Of course from the perspective of simplicity and mantenance we may not want to add too many operators and rules. Once we have localized the effects of code using Types and Namespaces it is often easier to return to the primitive domain than provide operators and overloads to deal with all the requirements. For example

Position new_position( Position p)
{
  double x = p.x.value;
  double y = p.y.value;

  // do complex floating point calculation here

  return Postion{X{static_cast<int>(x)}, Y{static_cast<int>(y)}};
}

While the lack of types may allow for errors in the calculation within the function the scope of any error is confined to the function and there is a cognitive advantage to the coder in thinking in only well known primatives. Provided functions are kept short ( as is good practise) and parameters and return values are always passed as Types many of the potential errors such as transposition are checked regularly.

Further the code, while made up of more characters, can be easier to read and comprehend as what is being done is much more explict. Even the use of static_cast in the above code tells us that x and y are NOT ints in this function and must therefore be thought of differently in this local case from other usages.

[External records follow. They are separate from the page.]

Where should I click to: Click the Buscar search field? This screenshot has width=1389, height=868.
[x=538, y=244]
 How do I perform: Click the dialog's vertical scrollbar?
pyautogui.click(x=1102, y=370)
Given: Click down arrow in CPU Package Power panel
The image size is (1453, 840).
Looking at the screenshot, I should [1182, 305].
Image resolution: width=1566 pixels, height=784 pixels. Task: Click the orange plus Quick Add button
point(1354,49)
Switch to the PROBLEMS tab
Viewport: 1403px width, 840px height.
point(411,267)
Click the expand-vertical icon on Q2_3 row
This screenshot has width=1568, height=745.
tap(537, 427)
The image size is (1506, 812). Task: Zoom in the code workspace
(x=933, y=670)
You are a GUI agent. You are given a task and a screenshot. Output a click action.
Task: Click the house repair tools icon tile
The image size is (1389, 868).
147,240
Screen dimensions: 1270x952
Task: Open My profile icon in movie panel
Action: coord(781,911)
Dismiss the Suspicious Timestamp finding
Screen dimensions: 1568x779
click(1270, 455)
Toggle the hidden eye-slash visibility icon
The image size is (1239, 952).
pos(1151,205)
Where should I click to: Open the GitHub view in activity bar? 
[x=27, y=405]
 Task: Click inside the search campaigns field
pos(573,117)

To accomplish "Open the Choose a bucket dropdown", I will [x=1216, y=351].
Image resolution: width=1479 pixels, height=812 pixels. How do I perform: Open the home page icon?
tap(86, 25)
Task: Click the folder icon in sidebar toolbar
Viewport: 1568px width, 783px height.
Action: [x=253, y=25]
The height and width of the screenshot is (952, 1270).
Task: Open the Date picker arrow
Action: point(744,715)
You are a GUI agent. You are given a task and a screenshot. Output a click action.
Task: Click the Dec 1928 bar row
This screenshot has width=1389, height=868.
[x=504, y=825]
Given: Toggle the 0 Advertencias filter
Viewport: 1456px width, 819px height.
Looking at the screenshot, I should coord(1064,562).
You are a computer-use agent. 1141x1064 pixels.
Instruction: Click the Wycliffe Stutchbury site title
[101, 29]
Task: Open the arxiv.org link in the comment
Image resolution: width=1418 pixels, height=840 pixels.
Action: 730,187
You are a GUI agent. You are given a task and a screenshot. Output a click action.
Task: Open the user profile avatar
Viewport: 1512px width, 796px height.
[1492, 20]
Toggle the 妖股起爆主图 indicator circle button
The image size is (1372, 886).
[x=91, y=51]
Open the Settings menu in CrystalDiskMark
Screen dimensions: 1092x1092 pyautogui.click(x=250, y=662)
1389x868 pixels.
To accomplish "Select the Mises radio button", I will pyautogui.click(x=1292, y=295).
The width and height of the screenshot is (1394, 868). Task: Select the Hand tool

This also extends to the compiler. While the extra characters are colapsed away by the compiler so that everything in the end is a primative some of the information provided can help it produce more performant assembler. For example the fact that X and Y are different types means that they cannot occupy the same memory address and it is therefore unecessary to ever check for this condition at the assembly level.

So returning to the issue of the inexperienced coder dealing with a significant codebase. Using Namespaces and Types in this manner allows for simpler code that can be reasoned about locally with fewer hidden rules. The use of include files say to the coder that the code within is boiler plate and that it is the other code that is performing the requirements of the function or class. if templates are used they are simple to comprehend with the generic complexity being left to libraries or hidden in include files. Similarly with Inheritance if a use case arises.

If the boiler plate of the include files is insufficient for a particular requirement the include file can always be replaced and the code within used as a starting point for the unique features. This can be done with no impact on code outside the local scope that is being modified. The inexperience coder can be more adventurous in the code he trys as there are no side effects and for the same reason code review is easier.